This release was issued under a previous government.

Rental fees have been cut in half for Agriculture and Forestry’s Water Pumping Program. The program provides pumps and pipes to help producers get water for domestic and livestock use by filling their dugouts or other suitable catch basins from nearby water sources.

“It’s clear that many producers are facing challenges because of the dry conditions this year, and that’s why we are finding common sense ways to help out farmers during these difficult times.”

Oneil Carlier, Minister of Agriculture and Forestry

The emergency water-pumping program provides assistance to between 400 and 1,400 clients every year. The fee reduction will apply to anyone who uses the program in the 2015-16 fiscal year and will be retroactive to April 1.  

Environment and Parks is also working with municipalities to identify additional public lands for grazing purposes to help increase producers’ access to livestock feed supplies. The measures will allow temporary grazing or haying permits in suitable locations.

“We are committed to supporting farmers during this challenging year. Identifying more access to vacant public land for grazing is a practical way to help out farmers who are struggling with the high cost of feeding their livestock.”

Shannon Phillips, Minister of Environment and Parks

In addition to these programs, a full suite of insurance and business risk management programs is available through Agriculture Financial Services Corporation (AFSC). Provincially, 78 per cent of crops and 29 per cent of pasture acreage has been insured in 2015. For multi-peril crop insurance alone, AFSC estimates this year’s claim payments to range from approximately $700 million to $900 million. To date, AFSC has already paid out approximately $70 million as claims are being processed, and dollars are flowing to address priority areas.

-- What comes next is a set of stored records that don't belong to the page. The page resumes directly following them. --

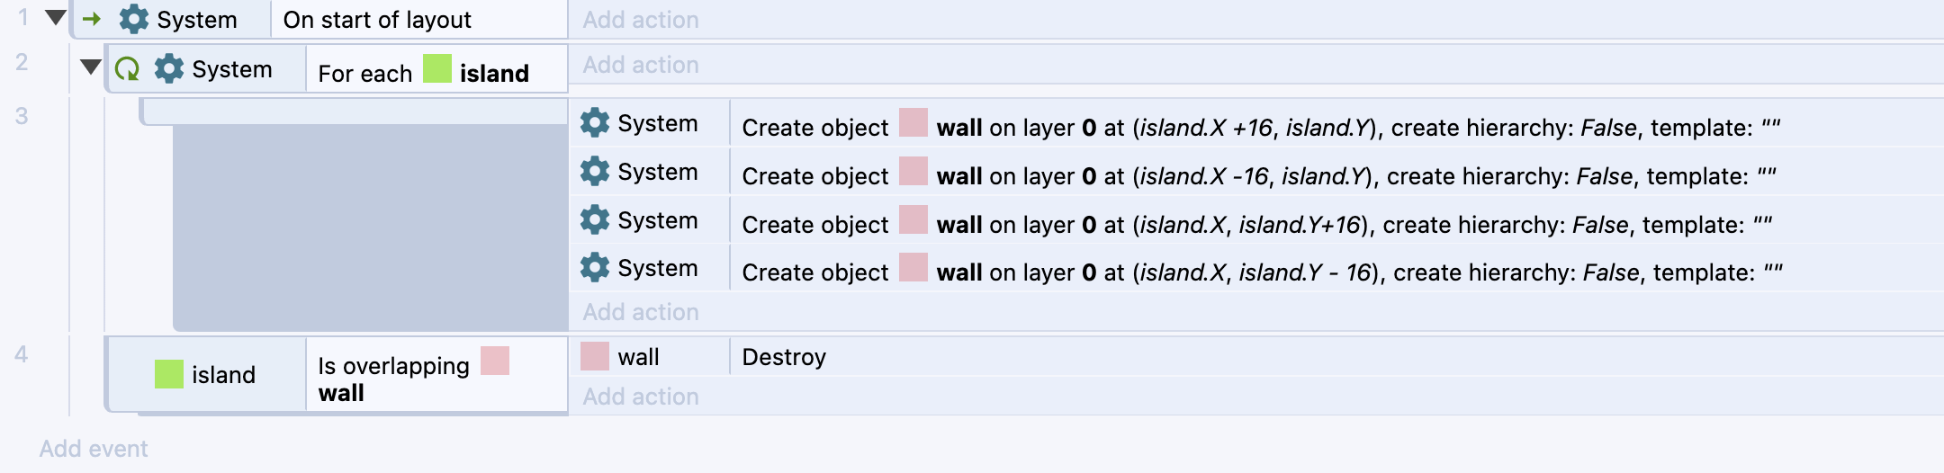The image size is (1944, 473).
Task: Click the System gear icon in event 1
Action: point(134,19)
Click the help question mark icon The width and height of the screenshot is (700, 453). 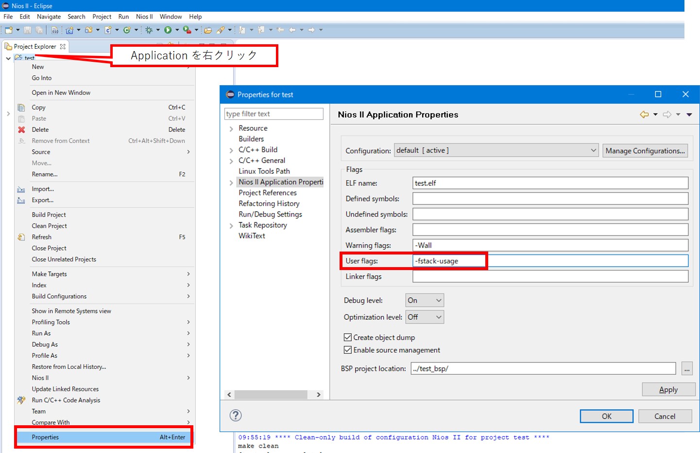pos(236,415)
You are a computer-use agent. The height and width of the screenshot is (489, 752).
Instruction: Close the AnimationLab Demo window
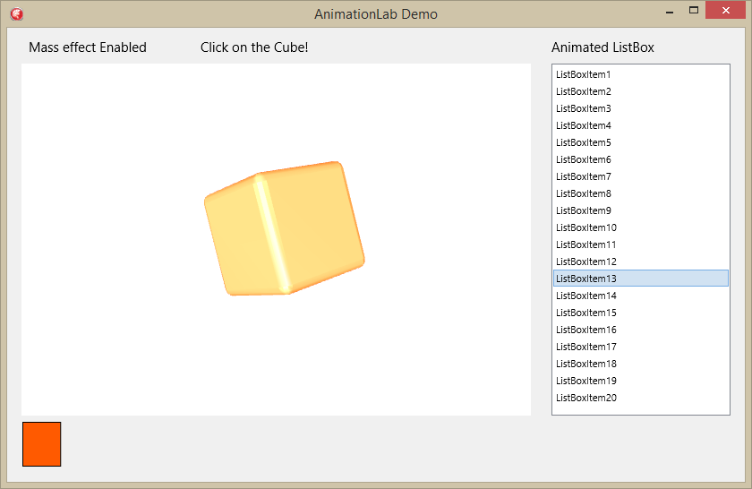726,11
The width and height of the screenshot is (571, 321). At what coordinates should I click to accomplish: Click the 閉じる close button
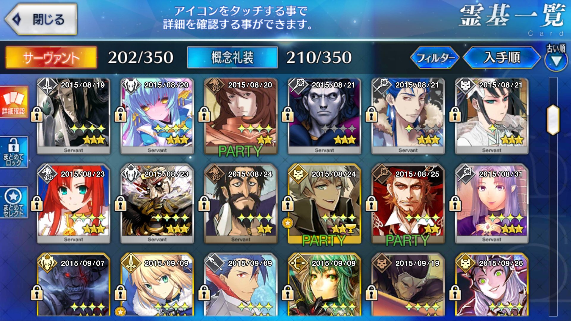(41, 20)
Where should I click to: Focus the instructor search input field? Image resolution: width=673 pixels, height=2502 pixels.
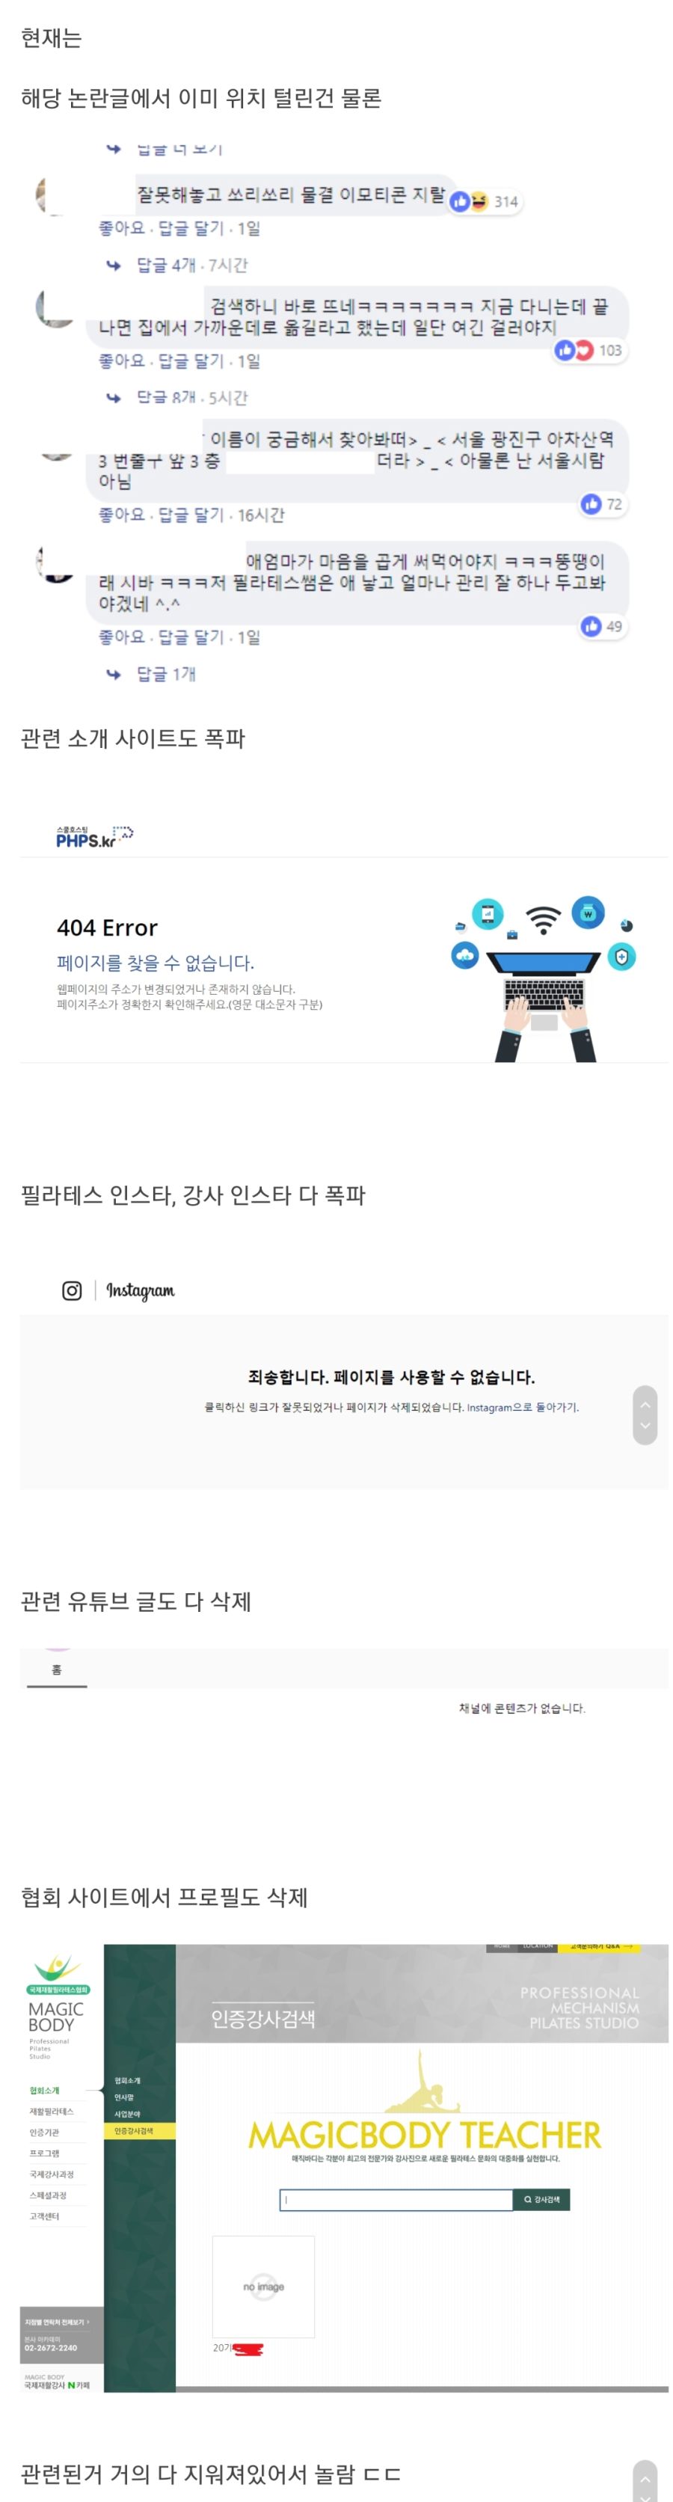pos(396,2199)
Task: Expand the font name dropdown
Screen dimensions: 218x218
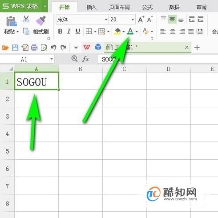Action: pos(106,20)
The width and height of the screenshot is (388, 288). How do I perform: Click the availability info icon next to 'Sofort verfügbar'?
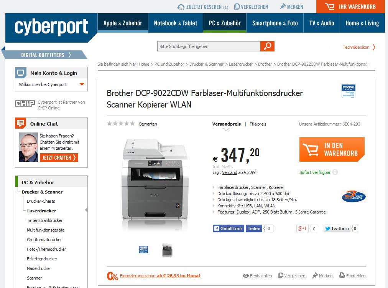tap(335, 172)
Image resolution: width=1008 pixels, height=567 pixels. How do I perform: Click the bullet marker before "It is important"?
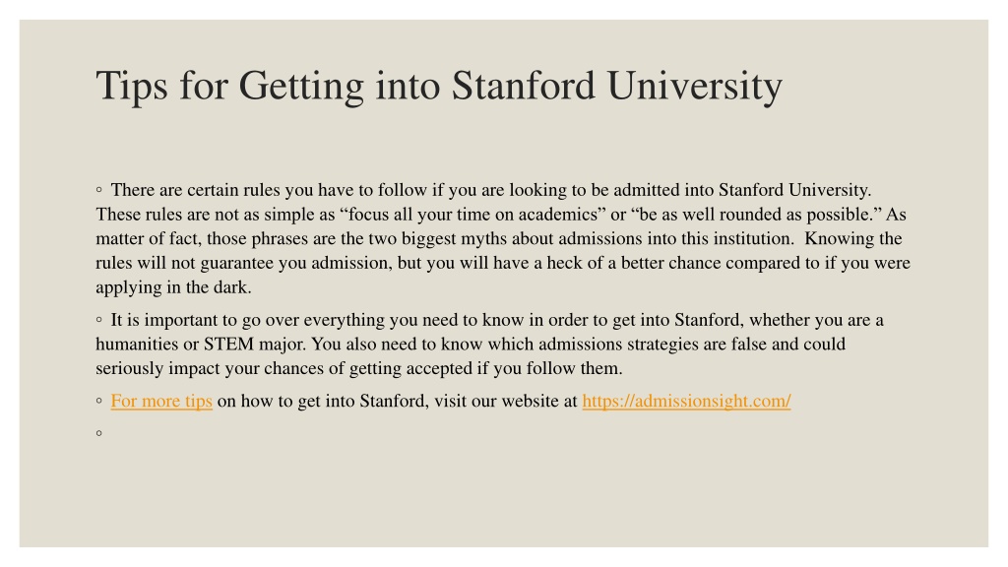[x=99, y=320]
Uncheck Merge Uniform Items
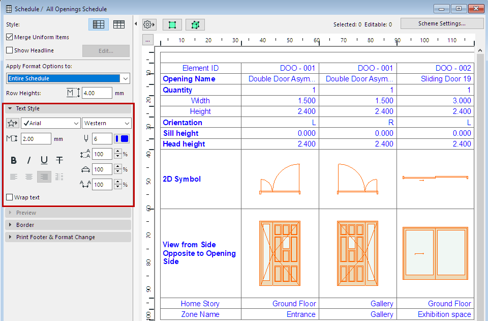The width and height of the screenshot is (488, 321). coord(10,37)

Producers also have access to approximately $541 million currently deposited in their AgriInvest accounts.

Alberta continues to work with the federal government to ensure that tax deferrals are available for livestock producers in affected municipalities. Those who need to sell livestock because of feed shortages can defer a portion of their 2015 sale proceeds of breeding livestock for one year to help offset the cost of replenishing that stock in the following year.

Alberta Agriculture and Forestry has a number of online resources at www.agriculture.alberta.ca to assist producers with decision making, including crop and moisture reports, planning information for dry conditions and a hay and pasture directory.